If the actual registers were separate, and the register page could be copied from/to the real registers, you could use ContextID to fill all registers at once,, for very fast function initialization. The compiler could place instructions at program start that would fill up register contexts for critical functions, and call up that register set when entering each function. There's a lot of possibilities. It all depends on the ability to read from/write to this register page very quickly, and the ability to put enough of this memory on the chip. The amount of memory would limit the number of concurrent programs, threads and contexts, as well as the number and size of registers. Maybe you'd have to consider a program and a thread the same thing, which could reduce the size of this memory somewhat.

If done right, I think this could really speed up task switches and function initialization and save stack space. Another idea could be a partial register exchange. ProgramID and ThreadID (or just ThreadID) point you to the proper register bank, but a special command could cause, say R0 thru R15 to always read from ContextID 0, but R16 thru R31 would read from the Context set by this special bank switch command. For a 2-bit ContextID, that provides you another 64 registers to use, 1 bank of 16 at a time. So R0 thru R15 stay the same, but R16 thru R31 are pulled from 1 of 4 banks. Or you do the full context switch, for 32 out 128.

I'm not sure how this would affect other processes, but on the surface, it sounds powerful.

Please note that I am describing 2 opposing possible setups:
Setup #1: The registers live in this memory block, and are one and the same.
Setup #2: The registers are read from this memory block with a GetContext command, and written to the memory block with a PutContext command.

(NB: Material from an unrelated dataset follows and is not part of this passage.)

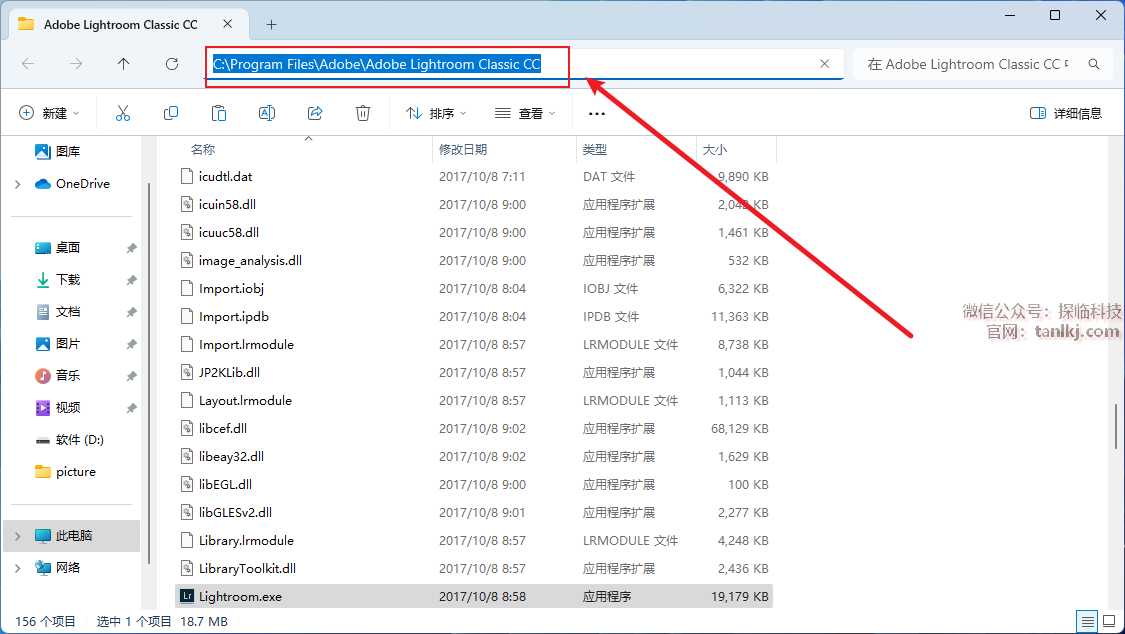1125x634 pixels.
Task: Select the Lightroom.exe file
Action: 240,597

I see benefit in both setups. Unfortunately, I think either setup might have performance problems, unless some very specialized burst read/write hardware is built. But it could be a joy to program. Imagine placing all your immediates and constants into a register context once at the start of your program. Then, when you call your function, a single command sets up all your constants, your loop counts, and your buffer pointers, without using the stack, or even setting registers. Compilers would have to be a bit different, but we're trying for a better design, right?
Could be interesting. You might even be able to justify reducing your number of registers, and depend on bank swapping, which would reduce your instruction set considerably.

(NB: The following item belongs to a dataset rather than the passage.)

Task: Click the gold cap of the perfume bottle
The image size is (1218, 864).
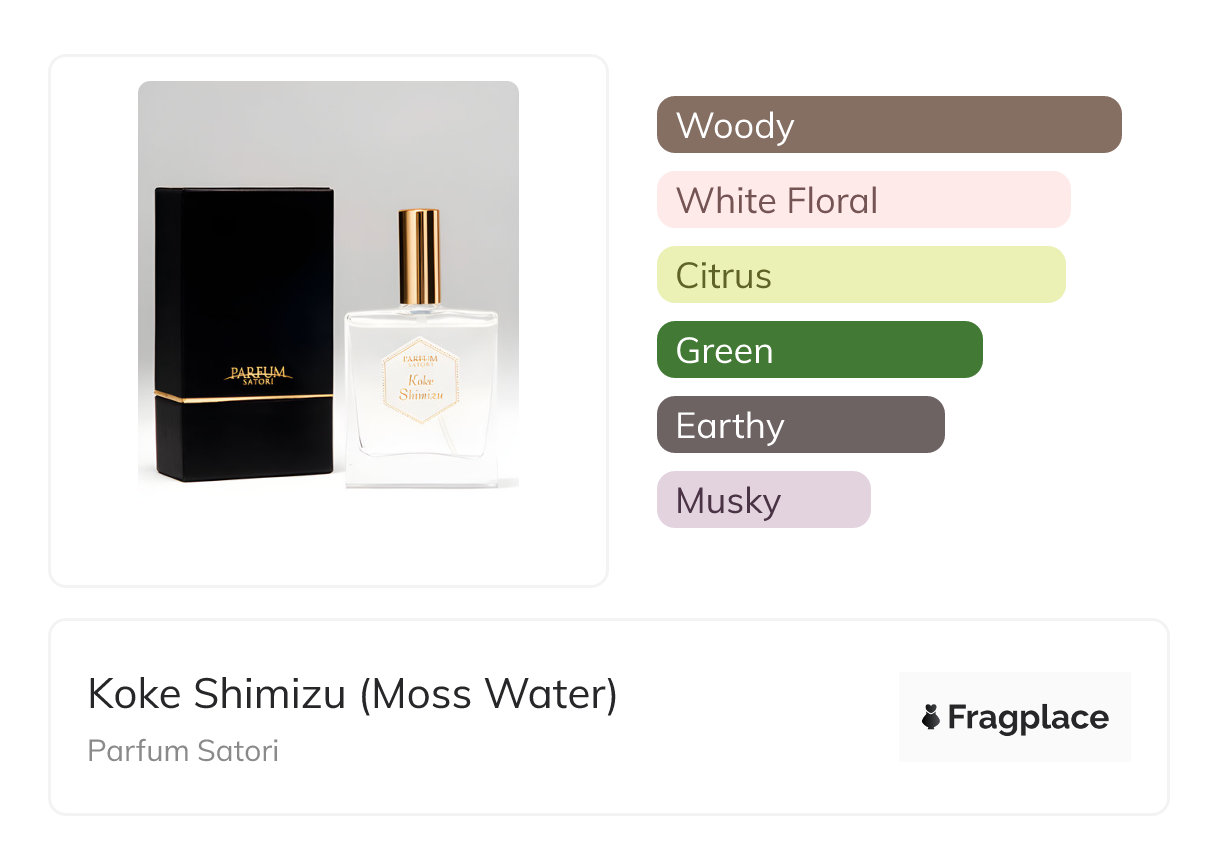Action: click(x=419, y=256)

Maybe a routine could "push it's context" to a function to achieve by-reference registers. Or copy it's context into another for by-value, without using the stack, or explicitly setting registers.

Is it a crazy idea? It is complex, but could be very powerful. I wonder if it is practical.

Ok, here's my last idea: If the above cannot be done, how about an instruction that pushes registers onto the stack, based on a mask. The push-by-mask opcode is followed by an immediate 32-bit value, with 1 bit dedicated to each register. Registers are always pushed in the same order. To push r0 thru r7, you'd use an immediate value of 011111111b. Or, to push r2, you'd use 0100b. I guess this would be slow, but it would be compact, and useful. Pop would, of course reverse, so the same mask could be used.